--- Material to process Enclosed Below ---
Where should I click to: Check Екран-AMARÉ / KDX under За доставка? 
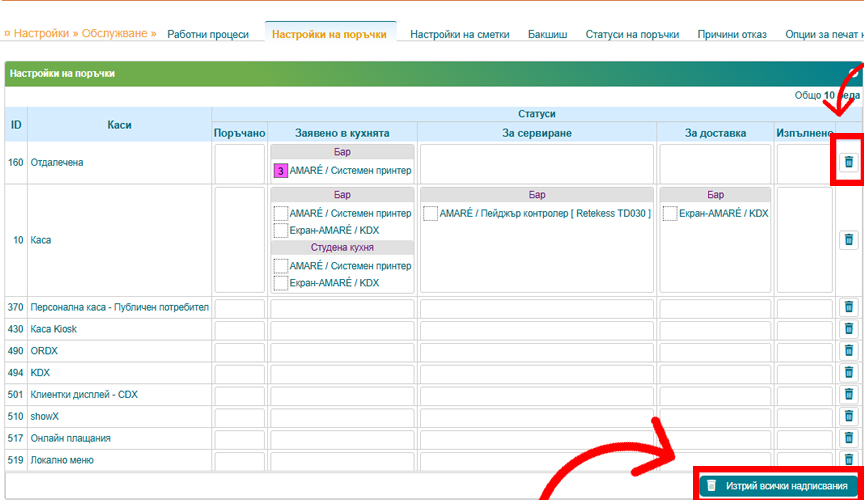669,213
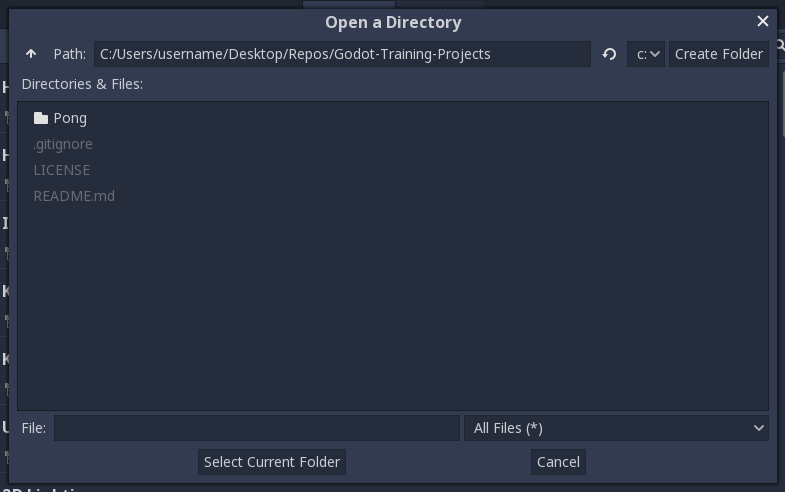
Task: Expand the All Files (*) filter dropdown
Action: pos(616,428)
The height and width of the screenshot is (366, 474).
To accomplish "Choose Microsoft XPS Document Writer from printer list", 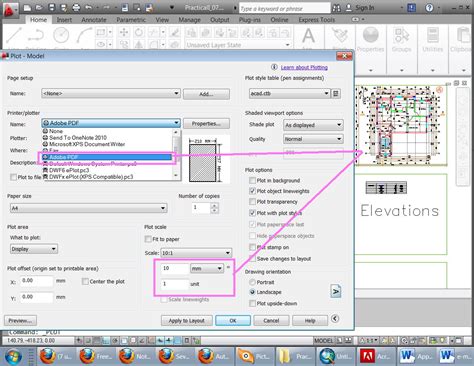I will (x=87, y=144).
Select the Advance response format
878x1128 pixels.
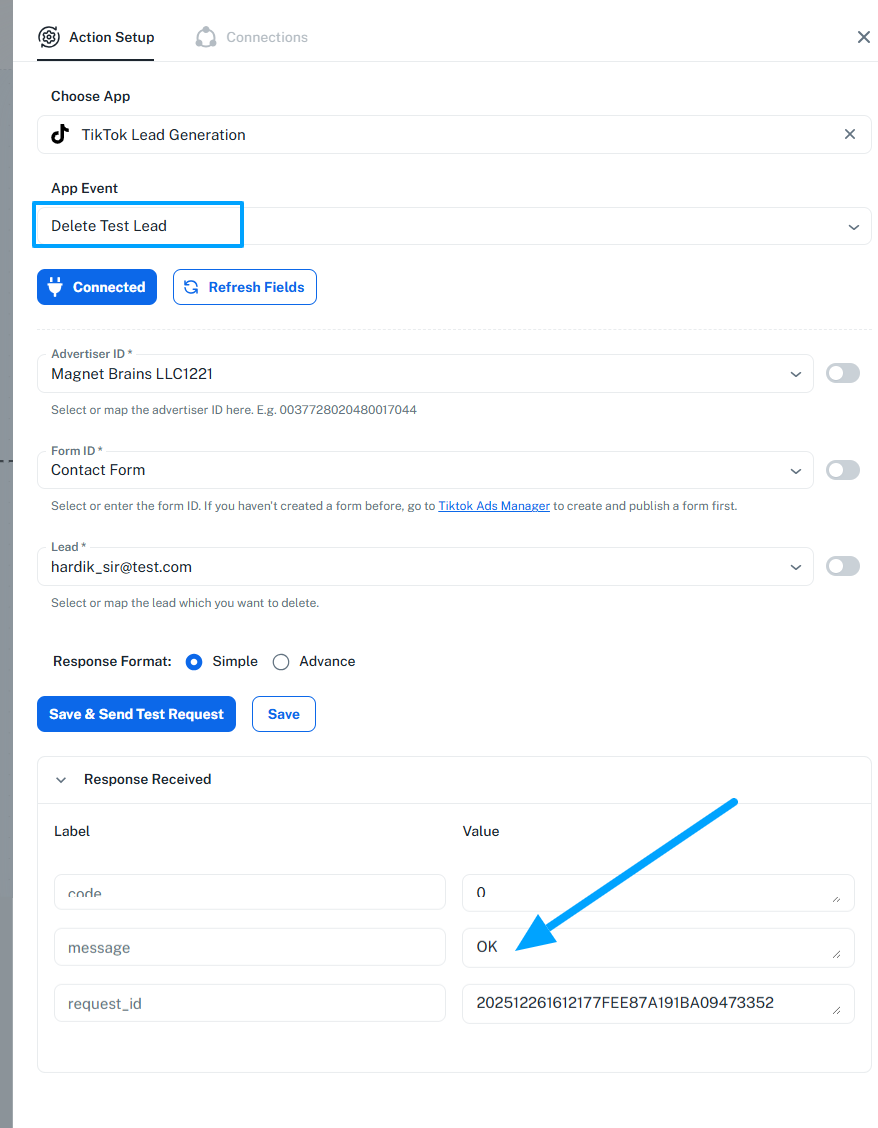tap(281, 662)
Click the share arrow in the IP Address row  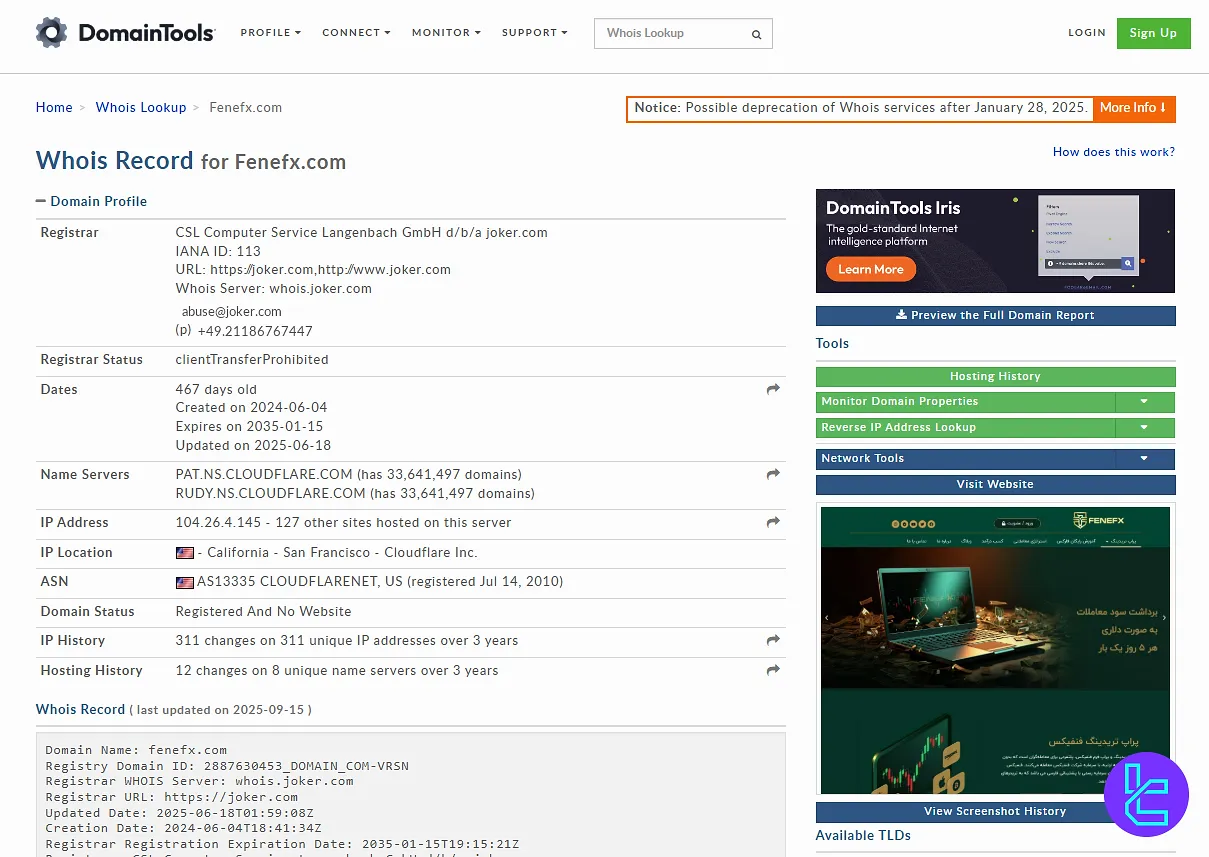point(772,522)
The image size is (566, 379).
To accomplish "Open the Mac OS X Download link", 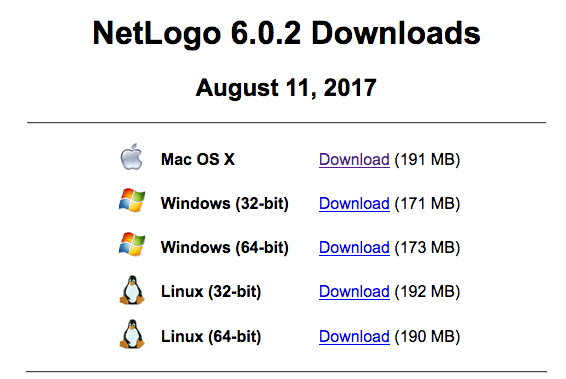I will tap(354, 160).
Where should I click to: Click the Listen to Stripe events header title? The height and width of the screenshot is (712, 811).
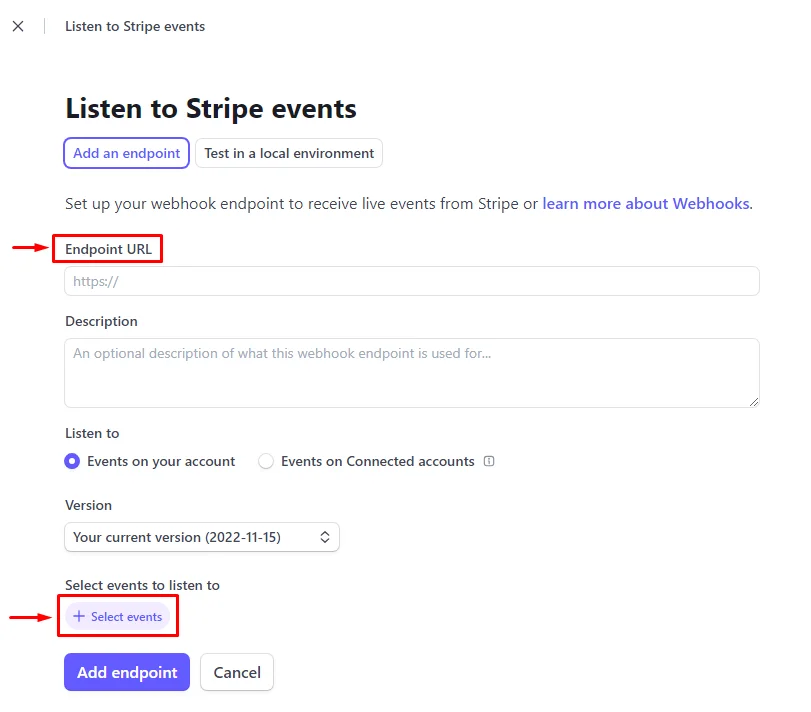(135, 26)
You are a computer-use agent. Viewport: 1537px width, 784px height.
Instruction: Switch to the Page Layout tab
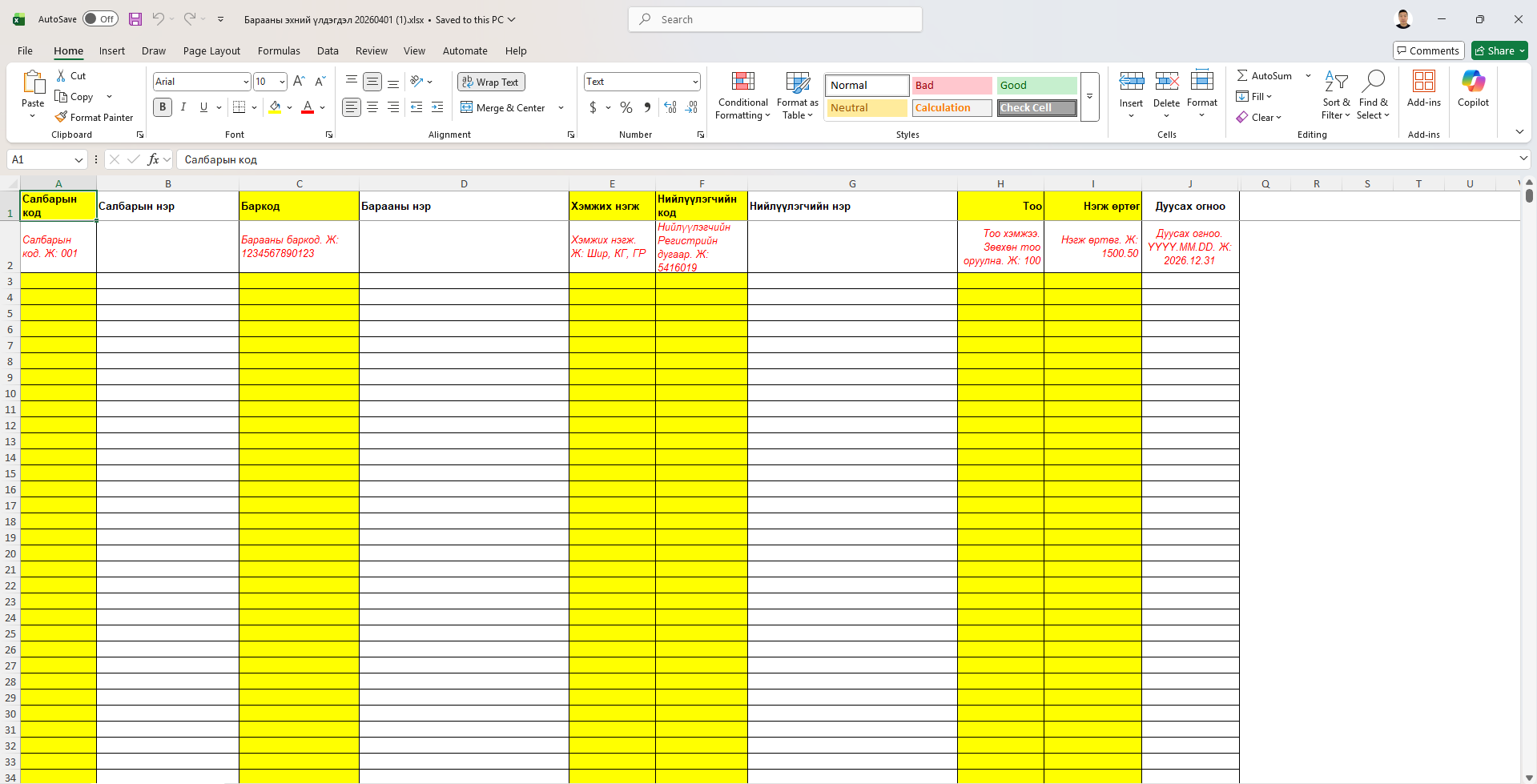coord(211,50)
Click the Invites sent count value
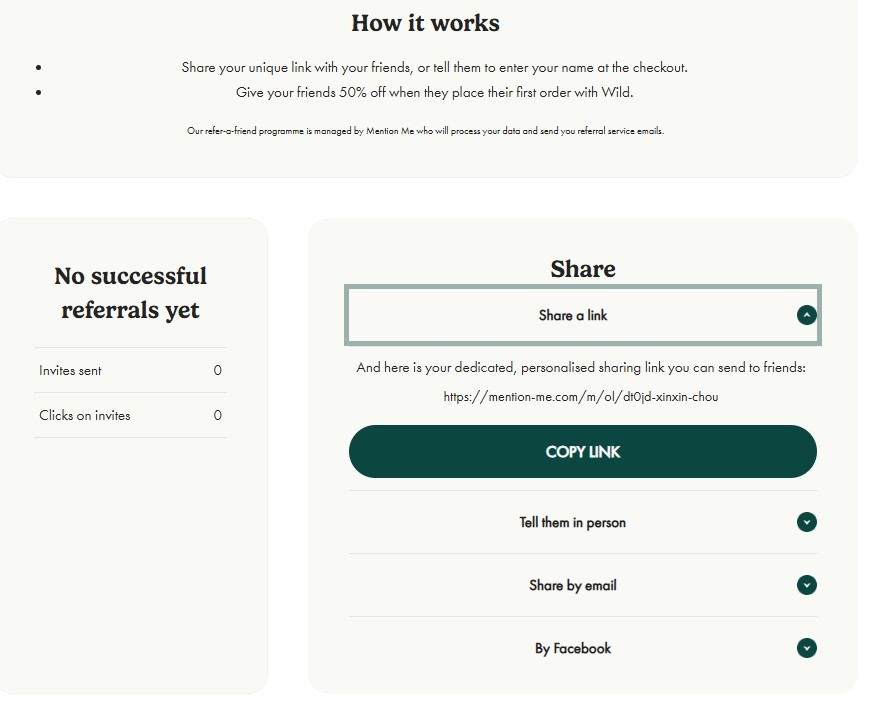 pos(218,370)
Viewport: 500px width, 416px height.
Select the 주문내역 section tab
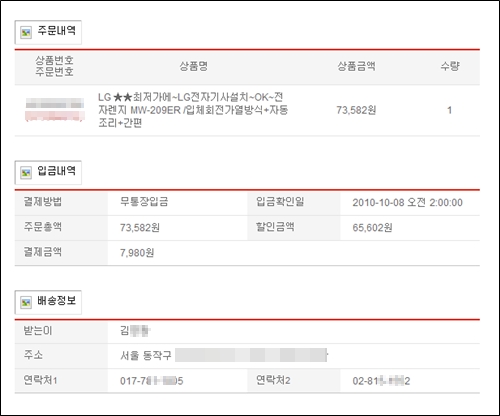click(48, 32)
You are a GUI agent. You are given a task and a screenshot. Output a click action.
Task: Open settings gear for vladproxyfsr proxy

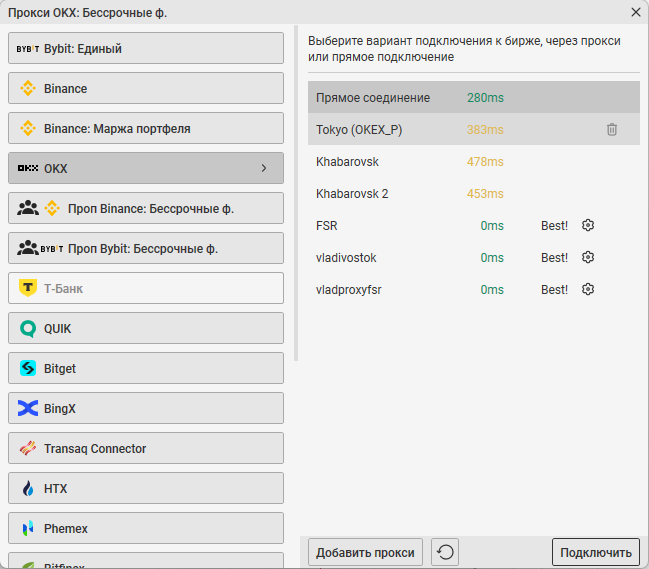click(x=588, y=290)
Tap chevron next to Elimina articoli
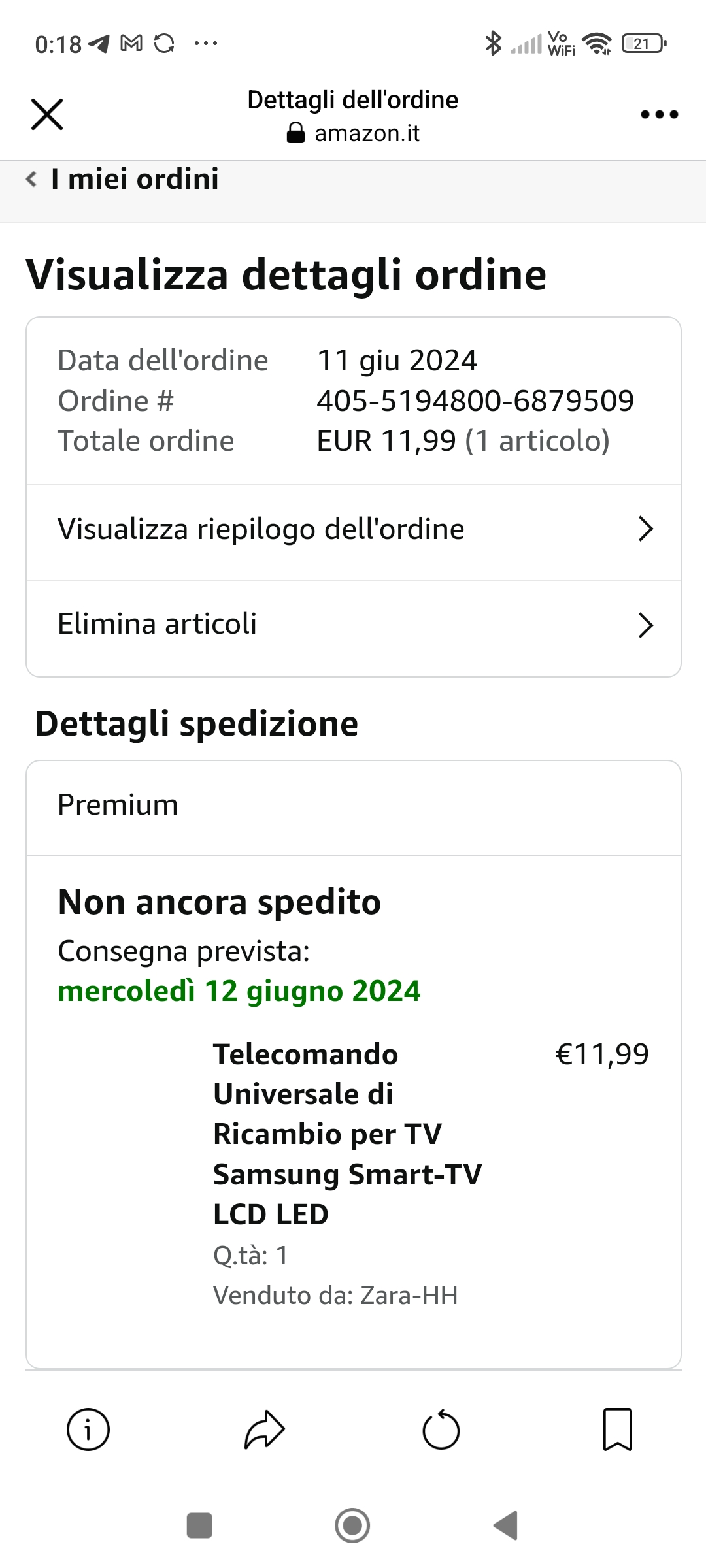706x1568 pixels. click(x=645, y=625)
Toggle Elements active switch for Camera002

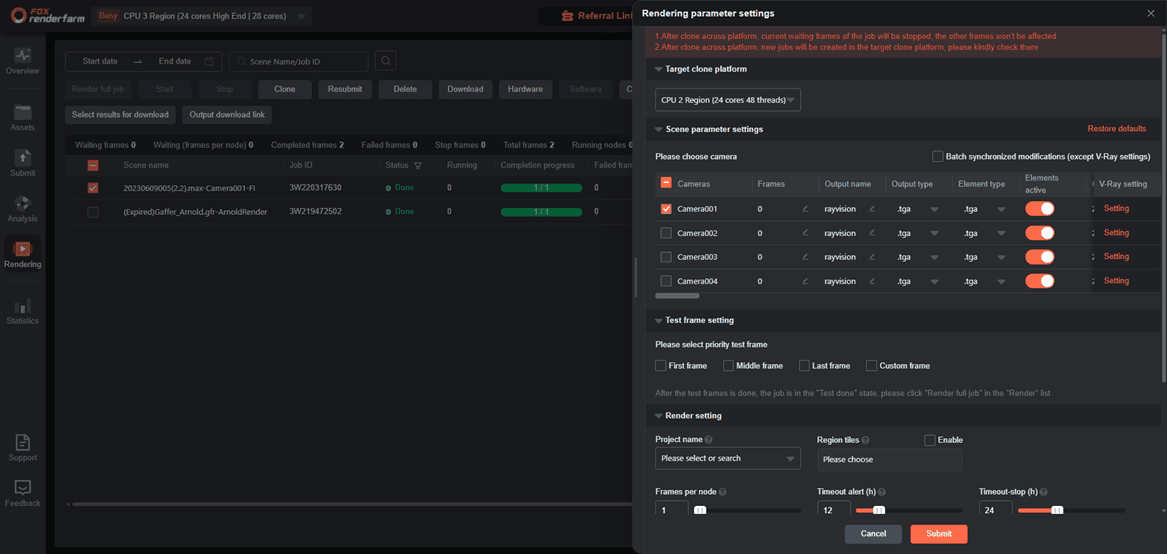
--- End of Enclosed Material to process ---
* **Assigned task**: Transcribe exactly the lines above, running from the one that contains "You are a GUI" through the final line of the listing, and skip every picture.

* **Exercise response**:
You are a GUI agent. You are given a task and a screenshot. Output a click action.
Task: Open settings gear for vladproxyfsr proxy

click(x=588, y=290)
Tap chevron next to Elimina articoli
706x1568 pixels. click(x=645, y=625)
Toggle Elements active switch for Camera002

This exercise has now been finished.